## Task description:
Take the entries below and print, exactly, the stretch from the line containing "1314x1070 pixels. How" through the line containing "Given: Click the zoom in magnifier icon", both included.

## Saved entries:
══════════

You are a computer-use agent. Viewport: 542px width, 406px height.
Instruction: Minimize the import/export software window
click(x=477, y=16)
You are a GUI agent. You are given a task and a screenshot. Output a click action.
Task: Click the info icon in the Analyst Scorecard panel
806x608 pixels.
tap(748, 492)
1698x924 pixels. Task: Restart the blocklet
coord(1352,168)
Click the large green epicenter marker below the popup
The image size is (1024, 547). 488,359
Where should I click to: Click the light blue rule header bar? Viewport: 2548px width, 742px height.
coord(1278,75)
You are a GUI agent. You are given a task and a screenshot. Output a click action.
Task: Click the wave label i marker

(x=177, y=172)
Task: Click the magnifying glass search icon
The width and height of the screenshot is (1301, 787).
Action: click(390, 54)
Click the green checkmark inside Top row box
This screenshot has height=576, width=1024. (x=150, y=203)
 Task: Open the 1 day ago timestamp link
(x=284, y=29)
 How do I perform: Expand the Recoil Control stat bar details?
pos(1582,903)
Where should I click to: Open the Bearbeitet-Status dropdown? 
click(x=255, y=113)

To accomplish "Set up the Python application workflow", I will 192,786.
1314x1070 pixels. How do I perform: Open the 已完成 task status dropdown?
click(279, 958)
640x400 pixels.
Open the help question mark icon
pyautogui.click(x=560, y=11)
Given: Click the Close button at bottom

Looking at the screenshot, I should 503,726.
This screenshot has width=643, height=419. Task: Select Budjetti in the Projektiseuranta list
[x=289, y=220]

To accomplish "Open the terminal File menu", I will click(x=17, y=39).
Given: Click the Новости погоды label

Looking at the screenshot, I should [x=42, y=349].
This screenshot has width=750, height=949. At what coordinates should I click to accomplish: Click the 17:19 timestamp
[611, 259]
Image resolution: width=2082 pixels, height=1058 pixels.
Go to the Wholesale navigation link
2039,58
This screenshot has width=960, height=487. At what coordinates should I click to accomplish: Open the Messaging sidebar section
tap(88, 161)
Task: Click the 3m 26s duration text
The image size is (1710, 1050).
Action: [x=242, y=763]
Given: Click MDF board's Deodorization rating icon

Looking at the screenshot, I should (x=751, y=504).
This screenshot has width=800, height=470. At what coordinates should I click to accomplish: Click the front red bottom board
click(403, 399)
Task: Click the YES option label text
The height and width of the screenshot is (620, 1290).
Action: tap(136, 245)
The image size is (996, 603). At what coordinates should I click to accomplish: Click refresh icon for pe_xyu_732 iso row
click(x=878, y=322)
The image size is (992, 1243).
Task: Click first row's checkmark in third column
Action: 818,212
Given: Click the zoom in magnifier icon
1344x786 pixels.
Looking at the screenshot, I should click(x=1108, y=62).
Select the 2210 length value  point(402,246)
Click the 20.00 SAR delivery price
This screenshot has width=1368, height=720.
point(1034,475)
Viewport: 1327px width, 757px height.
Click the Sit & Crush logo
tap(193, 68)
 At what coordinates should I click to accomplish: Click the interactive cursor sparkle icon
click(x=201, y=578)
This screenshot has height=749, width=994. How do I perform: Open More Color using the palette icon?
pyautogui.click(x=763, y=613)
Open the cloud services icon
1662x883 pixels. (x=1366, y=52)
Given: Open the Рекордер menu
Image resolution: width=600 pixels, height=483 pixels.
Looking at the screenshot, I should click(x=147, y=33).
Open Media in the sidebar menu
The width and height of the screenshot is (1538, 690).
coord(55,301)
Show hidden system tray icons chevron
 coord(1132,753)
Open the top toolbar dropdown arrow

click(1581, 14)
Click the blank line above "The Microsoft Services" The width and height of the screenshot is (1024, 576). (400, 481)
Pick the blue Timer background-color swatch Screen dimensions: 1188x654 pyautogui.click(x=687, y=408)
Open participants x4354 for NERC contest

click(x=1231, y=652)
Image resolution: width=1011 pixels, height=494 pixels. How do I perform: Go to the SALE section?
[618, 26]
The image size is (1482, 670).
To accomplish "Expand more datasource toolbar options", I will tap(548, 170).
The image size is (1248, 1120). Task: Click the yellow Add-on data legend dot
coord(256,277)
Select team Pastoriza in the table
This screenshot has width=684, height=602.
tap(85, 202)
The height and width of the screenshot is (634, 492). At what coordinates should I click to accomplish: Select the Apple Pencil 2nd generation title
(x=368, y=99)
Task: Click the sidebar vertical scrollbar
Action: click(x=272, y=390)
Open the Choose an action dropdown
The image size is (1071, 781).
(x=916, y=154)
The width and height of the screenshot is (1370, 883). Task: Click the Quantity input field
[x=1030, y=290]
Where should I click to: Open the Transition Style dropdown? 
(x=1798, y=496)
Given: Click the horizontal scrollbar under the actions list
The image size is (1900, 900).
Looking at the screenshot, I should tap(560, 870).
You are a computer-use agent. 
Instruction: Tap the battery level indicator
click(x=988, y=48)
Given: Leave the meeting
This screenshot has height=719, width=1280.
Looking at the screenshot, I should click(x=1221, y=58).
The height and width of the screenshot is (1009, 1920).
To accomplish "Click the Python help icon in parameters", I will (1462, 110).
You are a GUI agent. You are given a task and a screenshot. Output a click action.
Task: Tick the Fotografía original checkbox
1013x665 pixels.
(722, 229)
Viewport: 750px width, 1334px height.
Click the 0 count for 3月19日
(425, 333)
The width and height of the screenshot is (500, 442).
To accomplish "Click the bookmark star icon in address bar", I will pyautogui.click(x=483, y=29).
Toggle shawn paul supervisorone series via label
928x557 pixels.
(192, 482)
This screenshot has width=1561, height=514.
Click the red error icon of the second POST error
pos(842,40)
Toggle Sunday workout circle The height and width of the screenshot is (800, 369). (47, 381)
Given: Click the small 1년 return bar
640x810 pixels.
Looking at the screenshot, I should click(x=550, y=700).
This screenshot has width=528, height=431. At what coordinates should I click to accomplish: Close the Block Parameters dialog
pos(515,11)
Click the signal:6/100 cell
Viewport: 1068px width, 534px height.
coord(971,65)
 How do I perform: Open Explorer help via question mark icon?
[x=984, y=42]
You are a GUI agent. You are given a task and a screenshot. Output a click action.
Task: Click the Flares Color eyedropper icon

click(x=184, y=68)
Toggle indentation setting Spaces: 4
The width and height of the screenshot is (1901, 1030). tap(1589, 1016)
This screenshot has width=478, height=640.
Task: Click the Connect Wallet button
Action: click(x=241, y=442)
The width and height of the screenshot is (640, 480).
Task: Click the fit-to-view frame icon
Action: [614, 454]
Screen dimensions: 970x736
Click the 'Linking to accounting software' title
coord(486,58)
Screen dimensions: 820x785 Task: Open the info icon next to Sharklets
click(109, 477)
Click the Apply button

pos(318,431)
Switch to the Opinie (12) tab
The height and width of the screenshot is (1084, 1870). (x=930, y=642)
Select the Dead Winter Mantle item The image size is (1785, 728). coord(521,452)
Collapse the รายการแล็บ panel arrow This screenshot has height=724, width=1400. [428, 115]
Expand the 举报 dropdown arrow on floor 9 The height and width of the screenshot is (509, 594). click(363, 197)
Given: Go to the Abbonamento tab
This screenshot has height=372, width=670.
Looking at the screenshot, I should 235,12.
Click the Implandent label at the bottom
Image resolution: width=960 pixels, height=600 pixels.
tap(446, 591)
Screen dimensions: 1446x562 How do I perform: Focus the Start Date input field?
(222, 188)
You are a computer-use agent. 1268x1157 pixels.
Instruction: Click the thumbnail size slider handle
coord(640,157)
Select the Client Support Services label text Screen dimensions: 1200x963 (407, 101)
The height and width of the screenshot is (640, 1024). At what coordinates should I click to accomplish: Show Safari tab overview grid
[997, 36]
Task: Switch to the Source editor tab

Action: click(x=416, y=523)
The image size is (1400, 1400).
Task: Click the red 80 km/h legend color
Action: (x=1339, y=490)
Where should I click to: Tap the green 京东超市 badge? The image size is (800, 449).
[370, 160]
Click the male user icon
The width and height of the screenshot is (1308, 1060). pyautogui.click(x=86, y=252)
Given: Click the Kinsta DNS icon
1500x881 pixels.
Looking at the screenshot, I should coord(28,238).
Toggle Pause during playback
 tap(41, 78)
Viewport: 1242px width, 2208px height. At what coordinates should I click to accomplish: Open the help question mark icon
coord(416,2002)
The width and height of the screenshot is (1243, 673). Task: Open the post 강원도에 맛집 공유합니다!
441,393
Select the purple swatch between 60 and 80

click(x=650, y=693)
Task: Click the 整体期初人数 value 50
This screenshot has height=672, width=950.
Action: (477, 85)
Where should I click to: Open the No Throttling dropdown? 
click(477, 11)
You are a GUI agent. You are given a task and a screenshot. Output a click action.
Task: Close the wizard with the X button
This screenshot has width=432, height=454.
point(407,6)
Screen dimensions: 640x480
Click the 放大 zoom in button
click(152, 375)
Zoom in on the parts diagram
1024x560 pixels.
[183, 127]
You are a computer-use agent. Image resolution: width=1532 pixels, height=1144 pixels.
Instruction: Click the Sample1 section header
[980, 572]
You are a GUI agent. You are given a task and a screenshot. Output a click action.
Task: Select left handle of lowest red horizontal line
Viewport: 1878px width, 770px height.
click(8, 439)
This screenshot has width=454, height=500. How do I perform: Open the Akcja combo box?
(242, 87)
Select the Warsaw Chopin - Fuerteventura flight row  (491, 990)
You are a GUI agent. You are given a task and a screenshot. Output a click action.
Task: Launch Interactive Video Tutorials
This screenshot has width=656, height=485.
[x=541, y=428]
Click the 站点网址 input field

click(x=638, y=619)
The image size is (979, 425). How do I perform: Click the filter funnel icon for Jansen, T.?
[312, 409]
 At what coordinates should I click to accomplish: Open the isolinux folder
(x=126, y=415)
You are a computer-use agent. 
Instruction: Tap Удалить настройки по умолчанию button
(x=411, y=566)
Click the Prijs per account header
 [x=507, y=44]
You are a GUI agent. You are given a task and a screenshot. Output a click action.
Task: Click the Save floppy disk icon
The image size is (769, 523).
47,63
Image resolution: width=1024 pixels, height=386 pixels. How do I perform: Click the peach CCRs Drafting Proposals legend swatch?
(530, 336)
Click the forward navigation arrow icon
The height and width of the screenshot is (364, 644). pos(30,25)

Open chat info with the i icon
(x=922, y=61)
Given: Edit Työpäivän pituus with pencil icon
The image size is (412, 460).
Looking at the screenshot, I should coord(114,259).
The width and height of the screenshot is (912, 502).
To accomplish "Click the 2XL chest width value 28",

══════════

## Solution to this exercise:
1314x1070 pixels. How do I perform: Open the 已完成 task status dropdown?
click(279, 958)
640x400 pixels.
Open the help question mark icon
pyautogui.click(x=560, y=11)
Given: Click the Close button at bottom

Looking at the screenshot, I should 503,726.
This screenshot has width=643, height=419. Task: Select Budjetti in the Projektiseuranta list
[x=289, y=220]

To accomplish "Open the terminal File menu", I will click(x=17, y=39).
Given: Click the Новости погоды label

Looking at the screenshot, I should [x=42, y=349].
This screenshot has width=750, height=949. At what coordinates should I click to accomplish: Click the 17:19 timestamp
[611, 259]
Image resolution: width=2082 pixels, height=1058 pixels.
Go to the Wholesale navigation link
2039,58
This screenshot has width=960, height=487. At what coordinates should I click to accomplish: Open the Messaging sidebar section
tap(88, 161)
Task: Click the 3m 26s duration text
The image size is (1710, 1050).
Action: [x=242, y=763]
Given: Click MDF board's Deodorization rating icon

Looking at the screenshot, I should (x=751, y=504).
This screenshot has width=800, height=470. At what coordinates should I click to accomplish: Click the front red bottom board
click(403, 399)
Task: Click the YES option label text
The height and width of the screenshot is (620, 1290).
Action: tap(136, 245)
The image size is (996, 603). At what coordinates should I click to accomplish: Click refresh icon for pe_xyu_732 iso row
click(x=878, y=322)
The image size is (992, 1243).
Task: Click first row's checkmark in third column
Action: 818,212
Given: Click the zoom in magnifier icon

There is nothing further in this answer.